For one, he’s betting big on technology. Menzies said the company is working on a custom app-based platform that will eventually enable virtual workouts and personal training. Whether folks work out at home or in a gym, Menzies wants to keep them connected to Lift Brands.
“That needs to be facilitated by technology,” he said. “We are talking very significantly about the rollout of a bespoke technology for Lift Brands and in particular Snap Fitness, which will tie into a global strategy around member experience.”
Menzies is also installing the company’s first chief product and innovation officer, a role that will be held by his former colleague.
Still, Menzies isn’t totally giving up on brick-and-mortar gyms. For now, they’re still a key part of the company’s business model.

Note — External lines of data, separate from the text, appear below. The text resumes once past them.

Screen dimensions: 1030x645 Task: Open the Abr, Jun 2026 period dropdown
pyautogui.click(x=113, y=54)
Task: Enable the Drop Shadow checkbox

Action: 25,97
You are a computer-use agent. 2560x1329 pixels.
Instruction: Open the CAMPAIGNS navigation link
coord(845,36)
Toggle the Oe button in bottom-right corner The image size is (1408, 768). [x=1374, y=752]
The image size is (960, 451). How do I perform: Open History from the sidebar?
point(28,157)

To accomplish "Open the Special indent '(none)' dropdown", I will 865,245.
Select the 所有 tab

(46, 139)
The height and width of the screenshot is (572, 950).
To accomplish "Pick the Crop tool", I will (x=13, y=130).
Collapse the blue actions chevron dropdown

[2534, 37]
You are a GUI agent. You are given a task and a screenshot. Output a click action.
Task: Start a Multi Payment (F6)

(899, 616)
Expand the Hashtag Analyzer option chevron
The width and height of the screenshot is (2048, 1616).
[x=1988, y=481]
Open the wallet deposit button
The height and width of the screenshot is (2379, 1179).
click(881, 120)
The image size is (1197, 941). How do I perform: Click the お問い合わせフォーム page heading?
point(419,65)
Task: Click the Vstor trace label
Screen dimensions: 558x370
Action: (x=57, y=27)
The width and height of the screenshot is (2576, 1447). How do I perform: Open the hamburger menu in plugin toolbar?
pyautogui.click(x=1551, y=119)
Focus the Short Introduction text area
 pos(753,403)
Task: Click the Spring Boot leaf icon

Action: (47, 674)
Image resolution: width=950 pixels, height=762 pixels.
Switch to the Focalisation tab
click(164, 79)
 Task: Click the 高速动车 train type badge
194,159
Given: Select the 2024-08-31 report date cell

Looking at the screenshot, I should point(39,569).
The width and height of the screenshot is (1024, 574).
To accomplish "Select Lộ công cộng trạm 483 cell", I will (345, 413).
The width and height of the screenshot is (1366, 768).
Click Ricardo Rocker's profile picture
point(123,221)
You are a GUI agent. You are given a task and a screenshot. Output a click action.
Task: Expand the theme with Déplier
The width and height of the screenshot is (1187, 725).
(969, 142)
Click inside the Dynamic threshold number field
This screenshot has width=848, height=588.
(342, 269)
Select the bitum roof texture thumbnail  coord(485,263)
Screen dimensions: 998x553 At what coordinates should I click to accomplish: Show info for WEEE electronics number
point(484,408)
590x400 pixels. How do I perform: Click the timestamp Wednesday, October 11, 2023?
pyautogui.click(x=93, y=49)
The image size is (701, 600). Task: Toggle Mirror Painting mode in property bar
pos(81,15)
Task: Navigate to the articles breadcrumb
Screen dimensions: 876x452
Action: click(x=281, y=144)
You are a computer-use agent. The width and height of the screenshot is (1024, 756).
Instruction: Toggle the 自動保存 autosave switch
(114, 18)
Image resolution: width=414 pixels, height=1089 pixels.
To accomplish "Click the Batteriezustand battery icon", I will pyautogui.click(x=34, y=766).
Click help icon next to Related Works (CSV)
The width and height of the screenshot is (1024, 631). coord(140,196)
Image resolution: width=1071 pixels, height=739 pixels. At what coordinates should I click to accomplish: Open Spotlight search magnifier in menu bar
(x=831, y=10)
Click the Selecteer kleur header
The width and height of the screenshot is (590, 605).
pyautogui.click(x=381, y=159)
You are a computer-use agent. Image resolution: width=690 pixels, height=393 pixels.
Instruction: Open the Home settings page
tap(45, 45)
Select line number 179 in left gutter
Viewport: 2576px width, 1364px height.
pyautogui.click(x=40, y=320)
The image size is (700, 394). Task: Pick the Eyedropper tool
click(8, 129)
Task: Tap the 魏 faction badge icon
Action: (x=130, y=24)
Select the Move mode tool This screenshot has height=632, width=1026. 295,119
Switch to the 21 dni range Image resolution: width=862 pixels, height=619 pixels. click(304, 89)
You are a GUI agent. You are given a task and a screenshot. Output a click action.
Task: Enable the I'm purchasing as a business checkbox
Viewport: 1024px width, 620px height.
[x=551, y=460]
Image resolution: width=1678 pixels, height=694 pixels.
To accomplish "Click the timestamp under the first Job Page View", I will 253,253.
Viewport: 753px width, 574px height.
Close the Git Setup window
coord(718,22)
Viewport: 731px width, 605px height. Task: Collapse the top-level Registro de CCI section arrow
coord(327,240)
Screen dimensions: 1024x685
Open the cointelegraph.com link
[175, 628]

To continue selling memberships the old-fashioned way, Lift Brands is doing what it can to boost consumer confidence. That will ultimately determine whether folks decide to return to the gym, Menzies said. Like other retail businesses, Lift Brands is emphasizing cleanliness and sanitation in its gyms. It’s something the company is highlighting on its social media channels, and in a forthcoming PR campaign created with partners and competitors alike.
“It all comes back to consumer confidence,” Menzies said.